== Your instructions ==
Dropping every picture, set down exactly the lines in the entries below, starting with the line with "Click sort icon under COS header" and going on through the line with "Task: Click the SounderPy".

--- --- ---

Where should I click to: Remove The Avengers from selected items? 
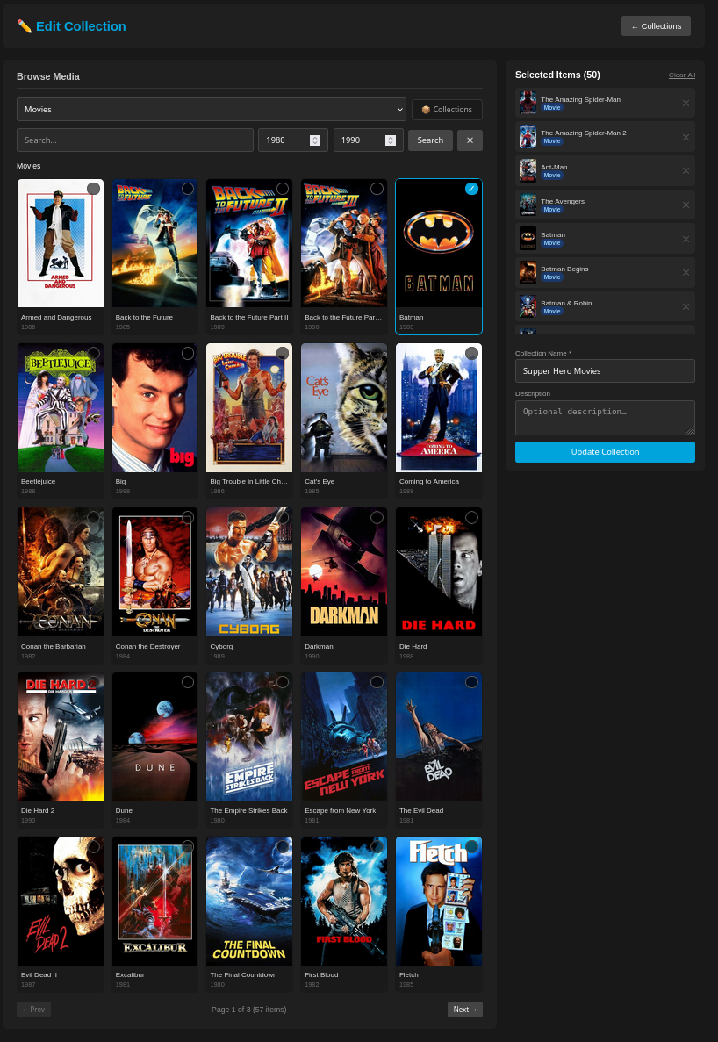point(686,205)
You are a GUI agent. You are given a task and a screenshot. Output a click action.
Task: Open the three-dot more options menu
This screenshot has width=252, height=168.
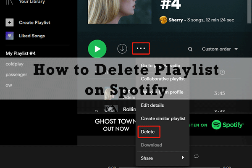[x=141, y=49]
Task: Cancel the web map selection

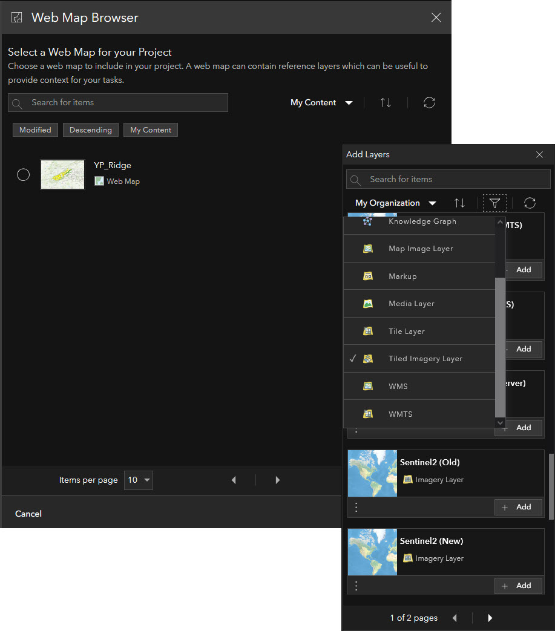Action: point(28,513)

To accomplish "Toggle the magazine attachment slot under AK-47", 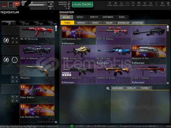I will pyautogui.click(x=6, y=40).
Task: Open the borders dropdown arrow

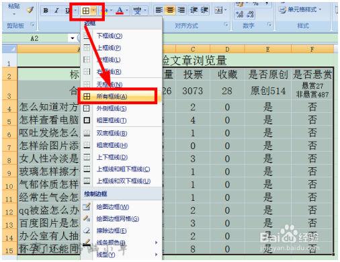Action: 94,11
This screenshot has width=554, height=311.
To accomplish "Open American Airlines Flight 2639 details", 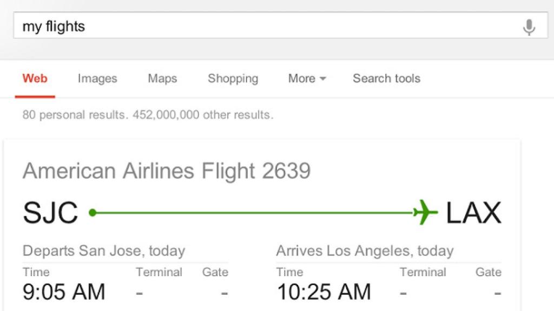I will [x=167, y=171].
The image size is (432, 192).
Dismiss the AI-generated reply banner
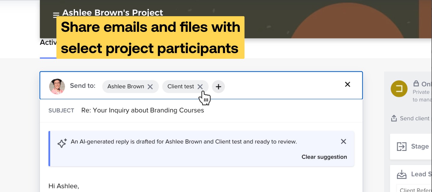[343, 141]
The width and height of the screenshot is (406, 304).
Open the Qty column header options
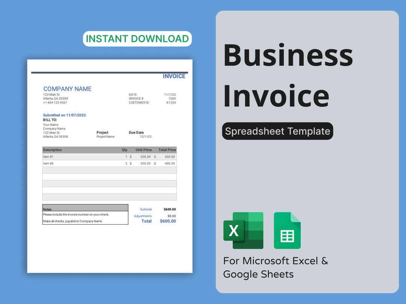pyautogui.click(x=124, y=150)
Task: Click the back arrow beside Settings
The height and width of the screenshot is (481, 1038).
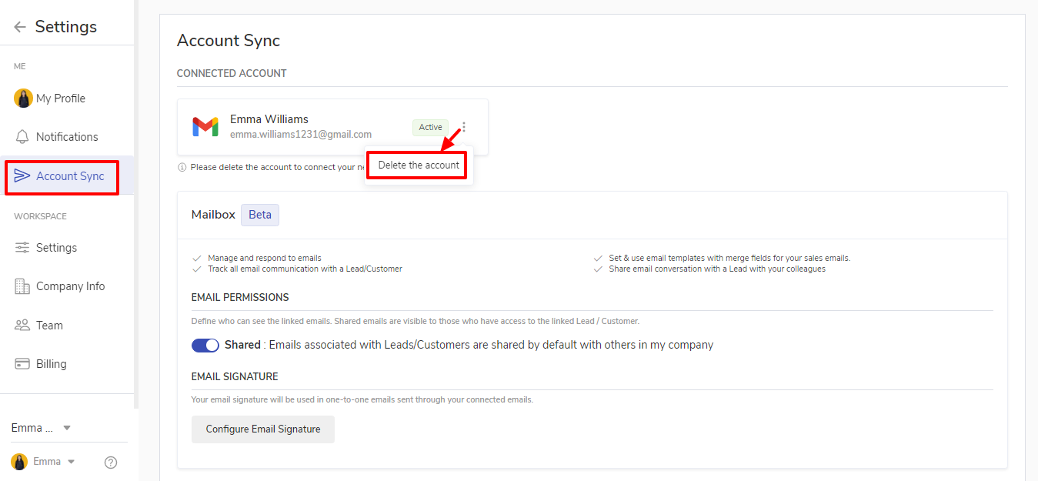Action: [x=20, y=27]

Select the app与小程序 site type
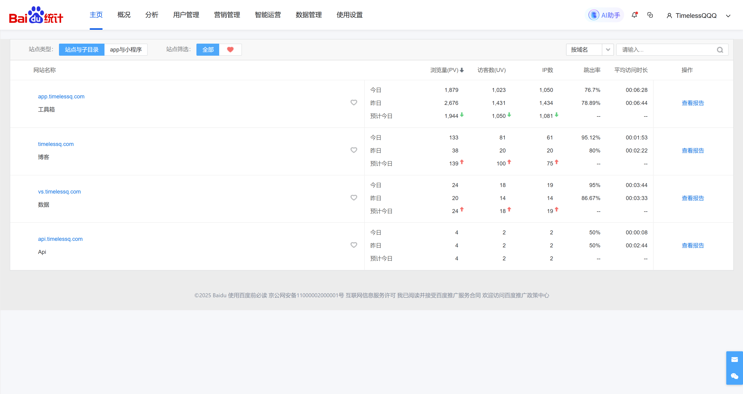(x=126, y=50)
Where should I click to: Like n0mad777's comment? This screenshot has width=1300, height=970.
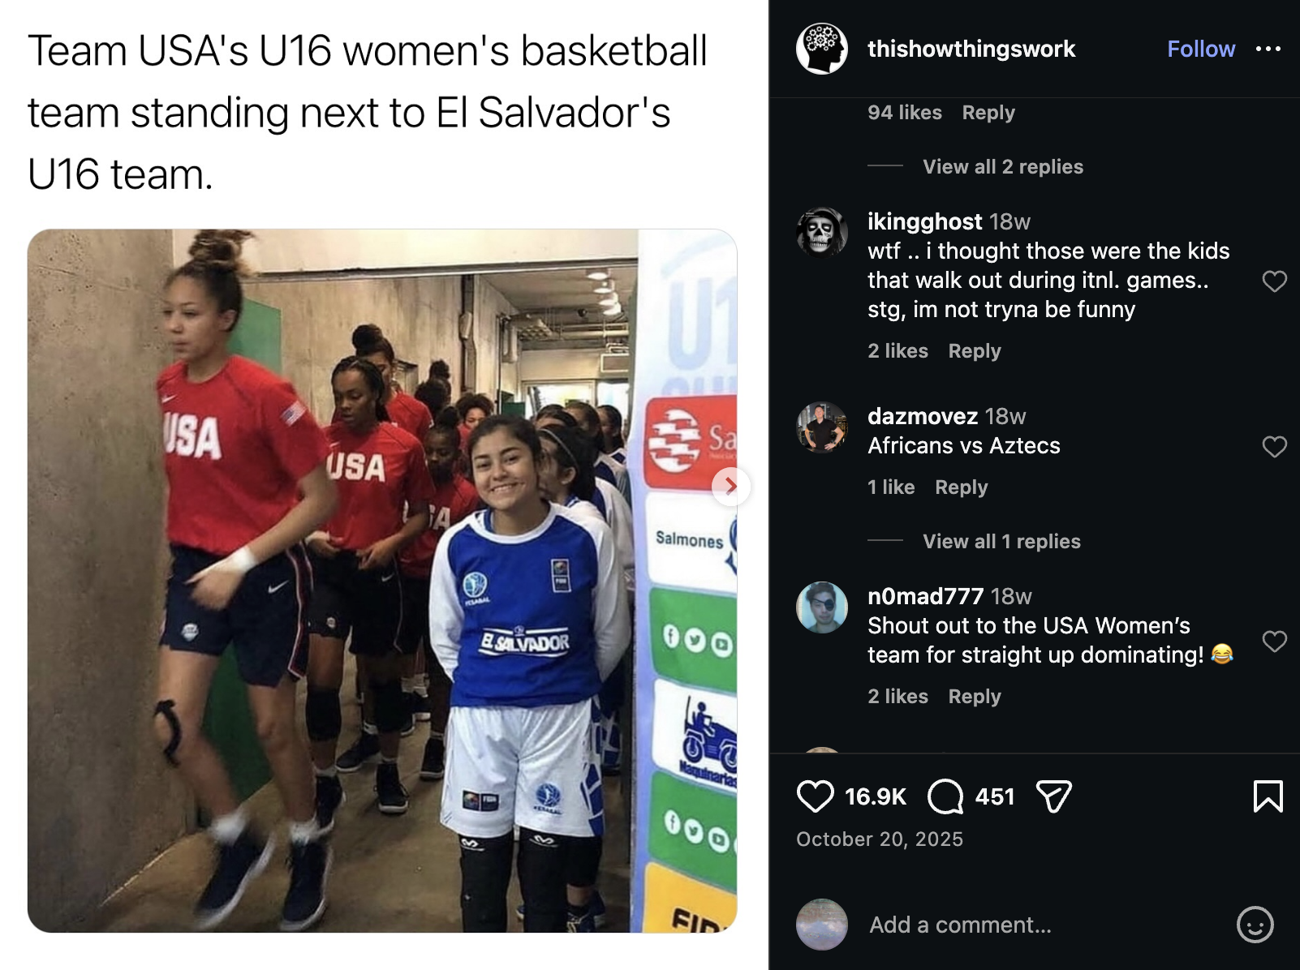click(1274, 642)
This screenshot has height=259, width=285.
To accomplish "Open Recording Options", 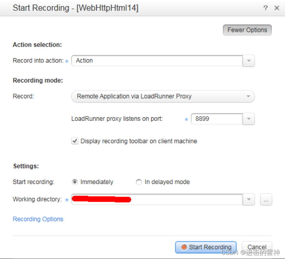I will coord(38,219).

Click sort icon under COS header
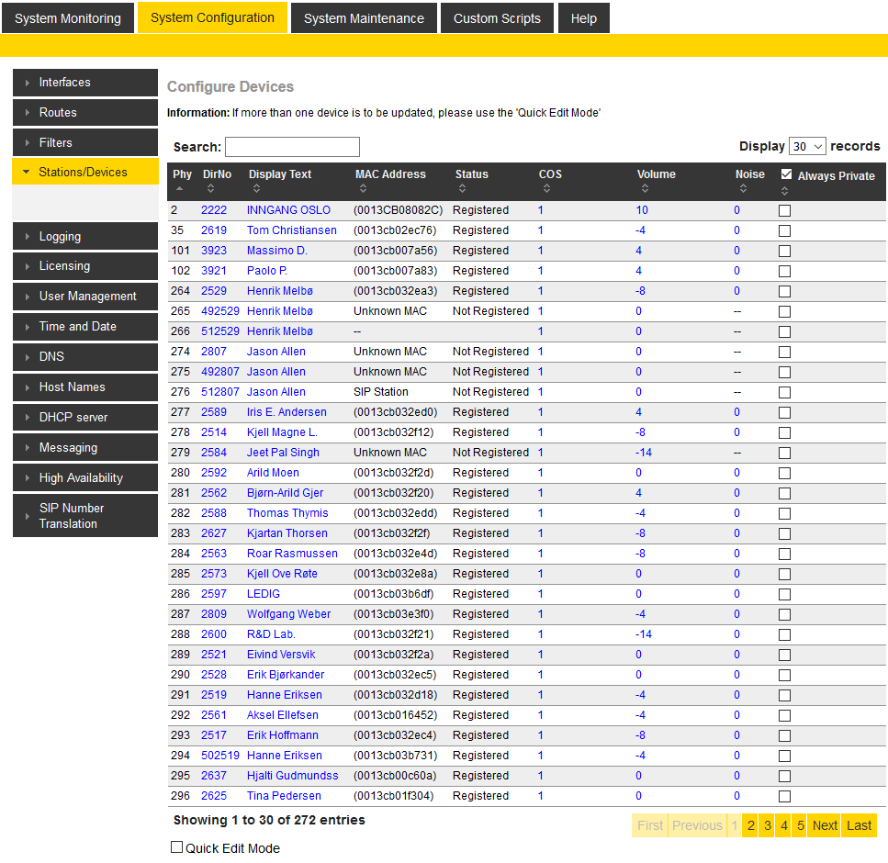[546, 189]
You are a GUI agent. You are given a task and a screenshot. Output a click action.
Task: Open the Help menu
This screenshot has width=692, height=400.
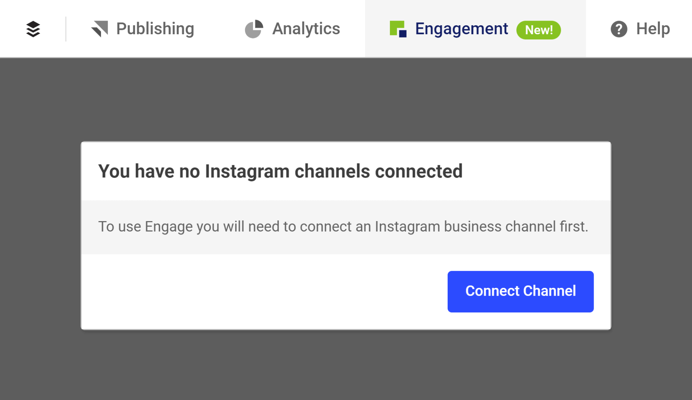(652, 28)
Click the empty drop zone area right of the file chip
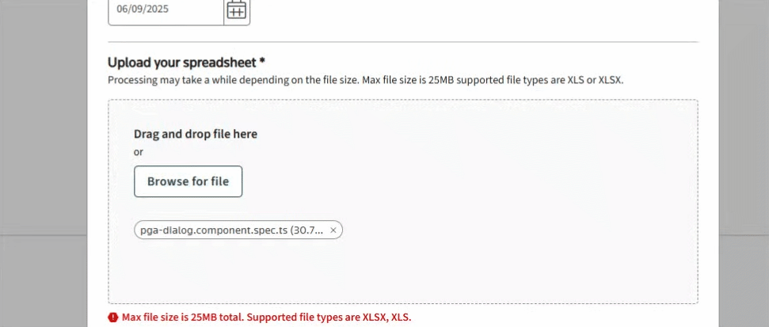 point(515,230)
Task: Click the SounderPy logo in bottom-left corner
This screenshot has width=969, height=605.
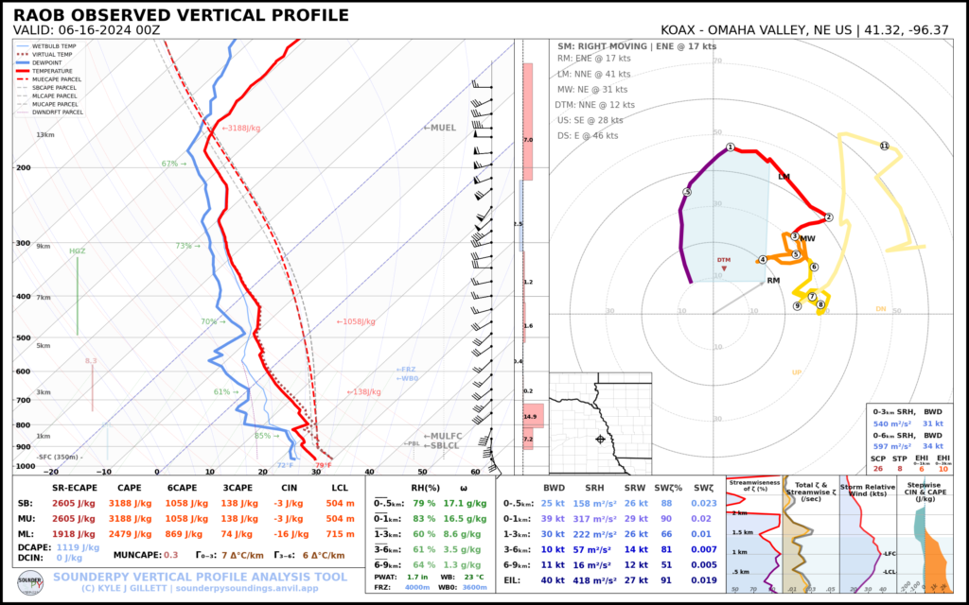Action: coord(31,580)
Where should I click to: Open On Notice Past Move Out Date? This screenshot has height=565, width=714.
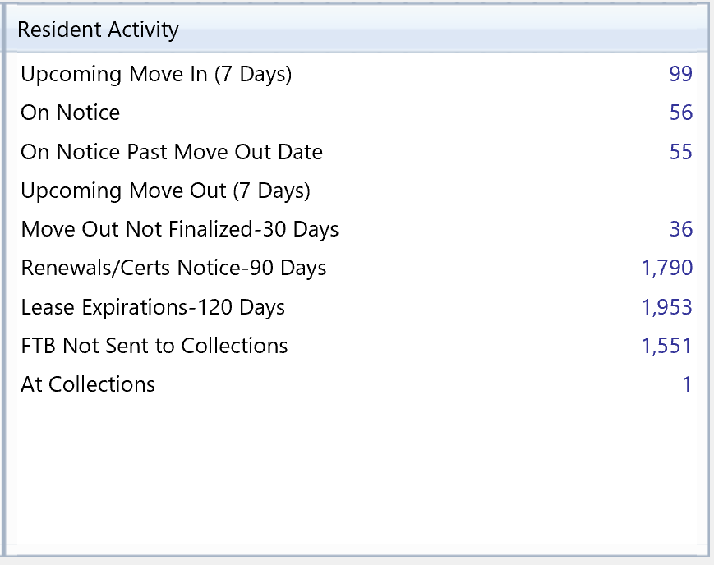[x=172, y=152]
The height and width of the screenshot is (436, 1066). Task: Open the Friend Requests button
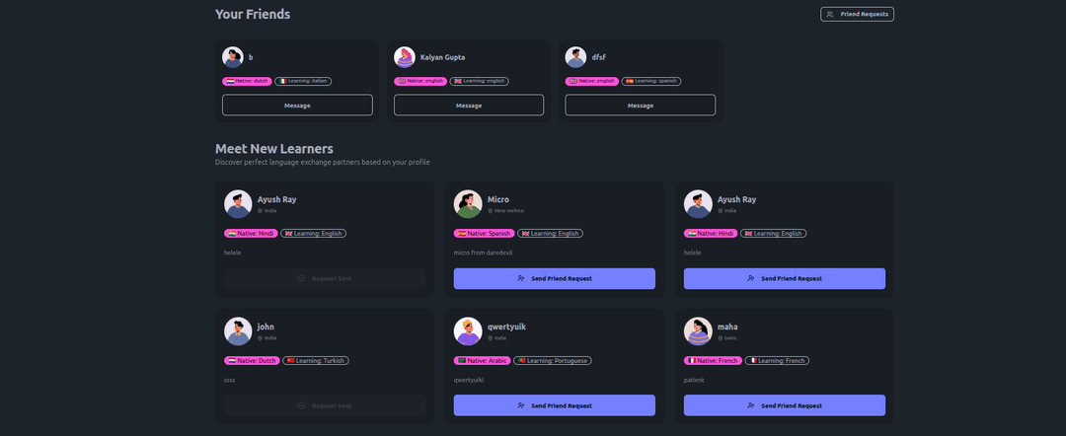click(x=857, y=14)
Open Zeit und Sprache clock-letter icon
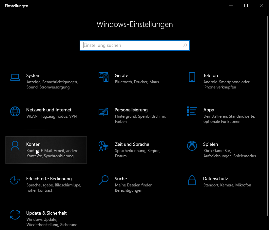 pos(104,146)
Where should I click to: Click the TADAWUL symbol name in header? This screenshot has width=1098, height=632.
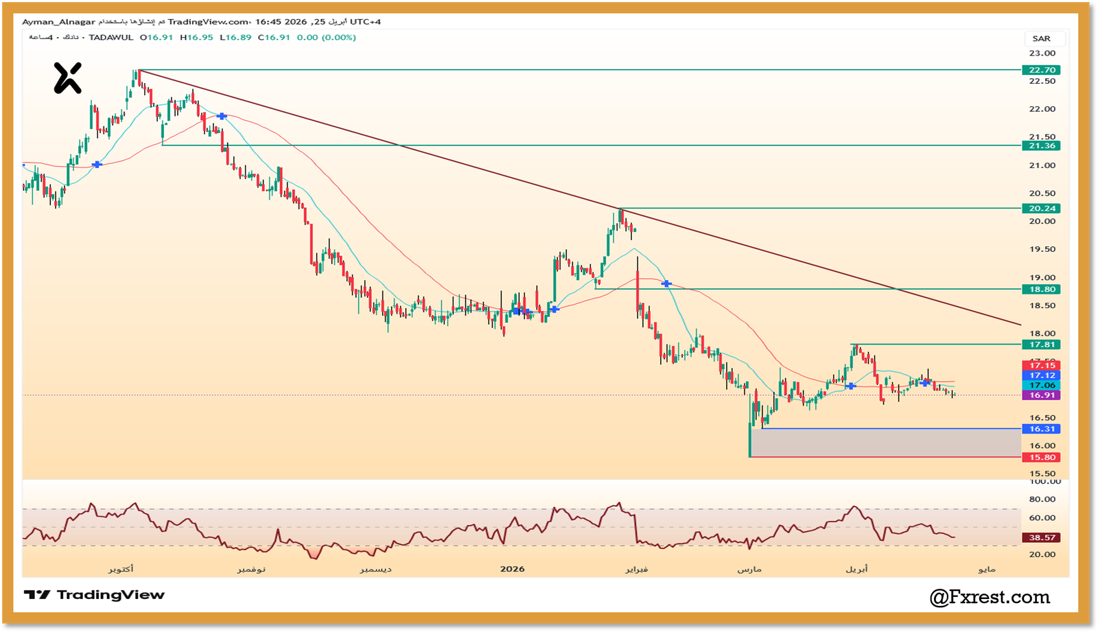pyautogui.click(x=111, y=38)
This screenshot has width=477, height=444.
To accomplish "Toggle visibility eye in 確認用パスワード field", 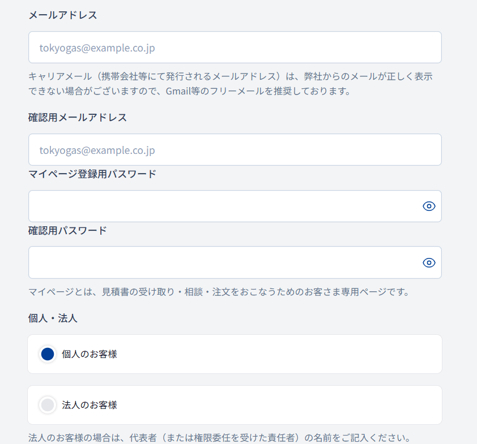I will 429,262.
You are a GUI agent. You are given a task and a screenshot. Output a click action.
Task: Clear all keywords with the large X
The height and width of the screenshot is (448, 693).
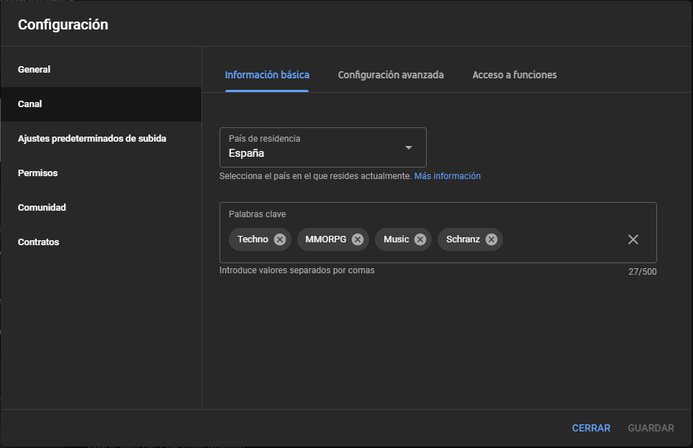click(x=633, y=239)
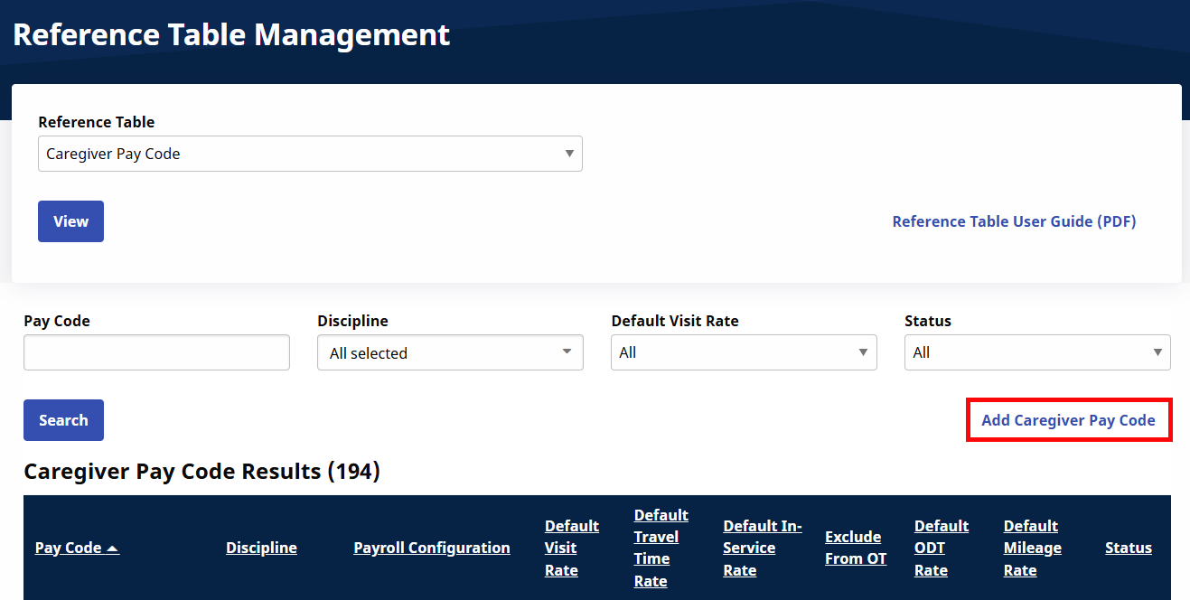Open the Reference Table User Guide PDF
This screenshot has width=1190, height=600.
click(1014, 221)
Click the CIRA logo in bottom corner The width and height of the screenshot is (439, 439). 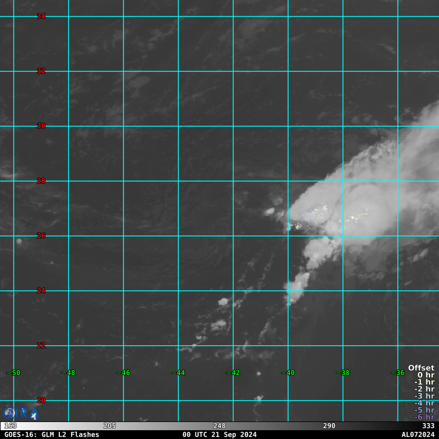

--- --- ---

== Answer box ==
Click sort icon under COS header
[546, 189]
You are a GUI agent. You are given a task and a screenshot. Output a click action.
Task: Open the Help menu
This screenshot has width=692, height=400.
(652, 28)
Click the empty drop zone area right of the file chip
 point(515,230)
Task: Click the SounderPy logo in bottom-left corner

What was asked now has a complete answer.